I sat. The floor was hot. “How do we get out?” I asked. At least somebody knew what was going on. Just then something crashed nearby.

“We don’t,” said the guy. “We wait here for the soldiers. They’re busy pouring gasoline. The worst thing we can do is panic. We have to stay put and stay calm. The authorities are taking care of everything.”

“But, but,” I was still breathless. “We’ll… get… burned up.”

“Maybe so. A risk we have to take. No reason to worry.”

More things crashing all around. It was like a movie. Then it hit me. “Gasoline? Why are they spreading gas!” I yelled.

“To out out the fire, you idiot! Why else would they do something like that! They ran out of propane!”

“But we’re trapped!” I stood up.

“Shut up!” He was feeling the stress. “You’re getting hysterical! I don’t know! Just keep quiet!”

I couldn’t stand it. I started to laugh, and cry. My hands hurt where they got burned. I hit him, then I ran off like crazy.

* * * *

I don’t know where I went. The fear got worse. I was alone. Once a door blew out right after I passed it. The blast knocked me over, burned my back. I was frantic.

Then I got to a hall with an indoor pool. I ran straight for it.

There were soldiers. “Stop,” they yelled. I kept going. They grabbed me. The lake was crystal clear, still as stone. I screamed and bit them and tried to get loose.

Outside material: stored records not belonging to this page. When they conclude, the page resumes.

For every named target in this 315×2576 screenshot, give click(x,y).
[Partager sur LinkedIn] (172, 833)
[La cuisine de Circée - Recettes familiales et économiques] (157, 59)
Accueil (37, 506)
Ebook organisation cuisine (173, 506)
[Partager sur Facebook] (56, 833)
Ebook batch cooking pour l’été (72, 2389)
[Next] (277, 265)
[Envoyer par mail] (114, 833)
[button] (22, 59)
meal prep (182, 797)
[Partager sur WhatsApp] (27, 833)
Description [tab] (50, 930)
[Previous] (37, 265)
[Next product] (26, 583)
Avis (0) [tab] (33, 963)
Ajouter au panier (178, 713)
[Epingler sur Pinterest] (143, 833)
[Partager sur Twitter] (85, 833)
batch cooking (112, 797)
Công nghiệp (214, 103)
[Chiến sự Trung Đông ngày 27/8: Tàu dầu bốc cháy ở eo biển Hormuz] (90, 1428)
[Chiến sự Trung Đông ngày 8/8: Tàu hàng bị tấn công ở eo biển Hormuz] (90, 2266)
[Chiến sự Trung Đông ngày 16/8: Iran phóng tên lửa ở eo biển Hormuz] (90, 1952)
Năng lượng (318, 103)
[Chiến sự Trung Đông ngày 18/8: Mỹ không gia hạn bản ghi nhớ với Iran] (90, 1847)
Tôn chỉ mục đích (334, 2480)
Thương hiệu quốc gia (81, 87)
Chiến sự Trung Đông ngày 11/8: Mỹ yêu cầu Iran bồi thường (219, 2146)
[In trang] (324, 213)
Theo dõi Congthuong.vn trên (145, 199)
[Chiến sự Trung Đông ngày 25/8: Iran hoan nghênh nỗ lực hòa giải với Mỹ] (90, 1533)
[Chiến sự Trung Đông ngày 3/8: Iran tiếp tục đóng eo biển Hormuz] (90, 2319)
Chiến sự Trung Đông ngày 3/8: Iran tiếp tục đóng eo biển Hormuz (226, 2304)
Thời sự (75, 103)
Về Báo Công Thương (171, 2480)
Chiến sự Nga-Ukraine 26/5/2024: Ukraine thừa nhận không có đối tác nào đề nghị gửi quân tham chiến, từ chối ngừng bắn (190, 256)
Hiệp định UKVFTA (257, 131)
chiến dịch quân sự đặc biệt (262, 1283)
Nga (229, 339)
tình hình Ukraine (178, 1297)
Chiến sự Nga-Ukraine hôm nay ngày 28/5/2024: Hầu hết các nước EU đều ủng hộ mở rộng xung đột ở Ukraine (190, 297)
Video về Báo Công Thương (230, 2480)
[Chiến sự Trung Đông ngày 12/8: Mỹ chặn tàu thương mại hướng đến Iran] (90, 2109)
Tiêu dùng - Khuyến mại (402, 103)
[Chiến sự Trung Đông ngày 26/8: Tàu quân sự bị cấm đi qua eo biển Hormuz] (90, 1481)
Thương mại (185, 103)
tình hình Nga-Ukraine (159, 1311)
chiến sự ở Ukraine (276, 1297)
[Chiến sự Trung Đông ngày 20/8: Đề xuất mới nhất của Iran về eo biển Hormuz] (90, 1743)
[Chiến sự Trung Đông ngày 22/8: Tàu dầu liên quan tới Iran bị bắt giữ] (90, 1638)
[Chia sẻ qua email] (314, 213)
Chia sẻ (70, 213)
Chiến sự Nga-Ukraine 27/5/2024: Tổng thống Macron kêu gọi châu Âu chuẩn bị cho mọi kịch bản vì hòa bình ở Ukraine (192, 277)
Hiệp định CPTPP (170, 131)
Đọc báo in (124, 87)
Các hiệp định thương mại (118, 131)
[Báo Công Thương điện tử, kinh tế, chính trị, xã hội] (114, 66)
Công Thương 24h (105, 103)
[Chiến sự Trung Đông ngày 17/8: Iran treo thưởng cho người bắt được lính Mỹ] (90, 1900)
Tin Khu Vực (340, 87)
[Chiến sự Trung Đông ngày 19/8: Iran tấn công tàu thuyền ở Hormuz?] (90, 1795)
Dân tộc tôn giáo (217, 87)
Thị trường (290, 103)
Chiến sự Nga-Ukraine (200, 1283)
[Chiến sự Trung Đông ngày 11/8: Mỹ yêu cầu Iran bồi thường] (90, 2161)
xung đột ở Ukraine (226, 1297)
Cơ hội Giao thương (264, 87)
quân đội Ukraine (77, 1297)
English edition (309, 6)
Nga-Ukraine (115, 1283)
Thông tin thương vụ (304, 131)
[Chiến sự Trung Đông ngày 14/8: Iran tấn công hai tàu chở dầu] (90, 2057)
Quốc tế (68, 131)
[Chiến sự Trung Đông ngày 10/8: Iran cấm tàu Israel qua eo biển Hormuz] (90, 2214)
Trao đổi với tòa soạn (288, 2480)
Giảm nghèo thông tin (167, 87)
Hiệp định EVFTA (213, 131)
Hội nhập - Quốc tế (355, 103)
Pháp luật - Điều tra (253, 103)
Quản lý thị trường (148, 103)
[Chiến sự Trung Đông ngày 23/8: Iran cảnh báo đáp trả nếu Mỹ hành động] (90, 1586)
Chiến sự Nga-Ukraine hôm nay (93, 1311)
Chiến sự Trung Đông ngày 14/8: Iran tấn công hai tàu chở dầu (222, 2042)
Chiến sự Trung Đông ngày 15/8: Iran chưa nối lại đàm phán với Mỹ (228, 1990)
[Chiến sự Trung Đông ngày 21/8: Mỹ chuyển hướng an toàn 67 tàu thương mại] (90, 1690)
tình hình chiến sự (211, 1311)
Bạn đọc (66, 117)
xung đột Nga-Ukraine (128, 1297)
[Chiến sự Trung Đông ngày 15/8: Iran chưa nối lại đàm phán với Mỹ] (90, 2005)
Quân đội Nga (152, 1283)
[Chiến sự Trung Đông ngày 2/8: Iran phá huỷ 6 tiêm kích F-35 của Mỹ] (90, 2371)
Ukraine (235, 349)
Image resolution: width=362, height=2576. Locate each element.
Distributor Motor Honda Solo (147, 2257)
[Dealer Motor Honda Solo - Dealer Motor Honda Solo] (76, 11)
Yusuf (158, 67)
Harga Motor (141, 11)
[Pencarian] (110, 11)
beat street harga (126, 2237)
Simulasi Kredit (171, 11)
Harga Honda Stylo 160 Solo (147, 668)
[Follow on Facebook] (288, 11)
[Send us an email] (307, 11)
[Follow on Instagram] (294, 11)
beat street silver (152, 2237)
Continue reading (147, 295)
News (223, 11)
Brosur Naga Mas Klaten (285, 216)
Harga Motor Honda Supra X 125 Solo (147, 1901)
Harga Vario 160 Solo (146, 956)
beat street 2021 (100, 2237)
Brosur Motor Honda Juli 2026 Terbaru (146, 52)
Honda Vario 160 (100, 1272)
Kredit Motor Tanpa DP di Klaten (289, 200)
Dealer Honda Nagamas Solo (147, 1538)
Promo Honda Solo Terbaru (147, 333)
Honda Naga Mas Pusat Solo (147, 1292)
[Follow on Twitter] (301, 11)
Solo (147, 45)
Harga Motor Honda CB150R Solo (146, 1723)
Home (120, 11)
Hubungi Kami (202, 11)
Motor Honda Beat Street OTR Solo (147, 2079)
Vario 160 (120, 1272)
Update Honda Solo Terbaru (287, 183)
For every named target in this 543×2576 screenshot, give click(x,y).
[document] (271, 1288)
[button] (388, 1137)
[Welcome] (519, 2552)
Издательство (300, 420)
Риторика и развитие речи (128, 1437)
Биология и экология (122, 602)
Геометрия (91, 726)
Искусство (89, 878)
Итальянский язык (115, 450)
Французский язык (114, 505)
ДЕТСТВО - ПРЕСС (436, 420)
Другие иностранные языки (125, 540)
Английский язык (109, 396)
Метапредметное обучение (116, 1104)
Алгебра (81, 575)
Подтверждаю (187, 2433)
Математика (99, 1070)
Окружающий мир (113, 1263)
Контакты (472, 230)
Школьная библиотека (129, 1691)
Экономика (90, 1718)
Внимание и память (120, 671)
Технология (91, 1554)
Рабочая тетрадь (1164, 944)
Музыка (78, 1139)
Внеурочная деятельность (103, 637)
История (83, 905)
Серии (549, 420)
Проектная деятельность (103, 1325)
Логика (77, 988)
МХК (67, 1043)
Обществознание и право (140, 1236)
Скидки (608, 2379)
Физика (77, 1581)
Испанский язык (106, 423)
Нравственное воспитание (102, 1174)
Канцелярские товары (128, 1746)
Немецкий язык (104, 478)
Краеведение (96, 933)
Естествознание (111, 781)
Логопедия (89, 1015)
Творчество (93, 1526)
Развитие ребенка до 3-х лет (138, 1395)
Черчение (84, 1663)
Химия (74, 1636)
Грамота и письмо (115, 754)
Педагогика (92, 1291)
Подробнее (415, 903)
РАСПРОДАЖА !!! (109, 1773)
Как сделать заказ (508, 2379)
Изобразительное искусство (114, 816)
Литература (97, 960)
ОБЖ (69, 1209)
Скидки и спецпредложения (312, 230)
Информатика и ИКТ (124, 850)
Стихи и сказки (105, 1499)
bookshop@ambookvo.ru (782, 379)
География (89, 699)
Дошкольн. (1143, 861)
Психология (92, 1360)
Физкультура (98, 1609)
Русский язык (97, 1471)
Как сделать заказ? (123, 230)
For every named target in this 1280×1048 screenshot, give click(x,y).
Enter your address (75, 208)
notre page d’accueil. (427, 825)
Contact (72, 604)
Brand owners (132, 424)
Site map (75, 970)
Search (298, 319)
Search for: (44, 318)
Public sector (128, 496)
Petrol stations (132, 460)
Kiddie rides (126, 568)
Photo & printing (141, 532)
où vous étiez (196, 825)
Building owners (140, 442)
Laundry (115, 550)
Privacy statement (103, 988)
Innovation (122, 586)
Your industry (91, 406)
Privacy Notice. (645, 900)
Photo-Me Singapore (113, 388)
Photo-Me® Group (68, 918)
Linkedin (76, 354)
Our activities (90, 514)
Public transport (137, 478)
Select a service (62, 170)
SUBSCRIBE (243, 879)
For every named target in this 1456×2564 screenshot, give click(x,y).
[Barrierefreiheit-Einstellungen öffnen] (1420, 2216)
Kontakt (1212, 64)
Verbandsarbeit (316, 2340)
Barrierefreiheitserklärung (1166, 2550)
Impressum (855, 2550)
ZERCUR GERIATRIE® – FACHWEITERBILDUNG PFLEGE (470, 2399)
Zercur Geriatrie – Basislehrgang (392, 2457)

“No, no! AHHHH! Help! Help! Let me go!”

They wouldn’t. Everything popped. I gave up. Who cares? I started to cry. They dragged me to a small office.

Some kind of captain was there. He was on the phone. Papers all over.

“Well,” he said after a while. “How are things?” He didn’t look up from the paperwork.

“I hurt all over,” I said. “What about the fire?”

“Oh, that. You must have come from one of the primary infiltration areas. We’re safe here.” He chuckled.

“The water. Why aren’t you putting out the fire?”

He frowned. “They didn’t tell you much, did they. When the soldiers put water on the fire it burns hotter. Besides, we’re not supposed to put it out.”

I stared at him.

“We have to keep it going, don’t you see? That’s why we’re here. I coordinate the placement of the gunpowder and the hydrogen.”

I couldn’t resist. I was broken. “Did you start the fire?”

“Well, not exactly, no.” He paused to light a cigar. “The higher ups did. There was too much phlogiston.”

“Oh.”

“The scientists over at the planning center found out about it. Sheer chance. It’s all too complex for a man like me. I’m just doing my job.” He started chuckling again. “Funny about the planning center. Computer printouts keep catching on fire. They’re having a devil of a time staying on top of the phlogiston calculations.”

“Why don’t they run then?”

“Why should they run? Fires aren’t dangerous. Studies show it. A million times we’ll see a fire that never even bothers us. The chances of one doing any actual harm are so low that it’s absurd. Everyone blows it out of proportion. Besides, they have to serve. We send them the money we find on the bodies. It’s not as if they worked for free or anything.” He frowned again.

I was tired of all this. “Could I go in the pool? Just for a while?”

“Oh, no. I couldn’t allow that. What good would it do?”

“But I’m burned!”

“But you’re just a single person, my boy. So what if you cooled off? That doesn’t matter. You might throw the phlogiston calculations way off if you splashed some of the water out. Individuals can’t be getting in the way of projects like this. Even if they wanted to they couldn’t.” This was deep for him.

“Can’t I go to the hospital or something?”

This made him laugh. “I’m sorry. Didn’t I tell you? We had to burn the hospital. During the airlift. All that phlogiston flowing around near the patients. It would have started something without warning. We’re burning the whole city. If we didn’t it might catch fire.”

I caught a gleam in his eye. “The whole city.”

“Yes, yes. I’m just one of the minor players in the grand scheme. Doing my part. Don’t you realize what a responsibility this is? It’s so hard to get everything burned up when the soldiers keep running off. We have so much trouble.”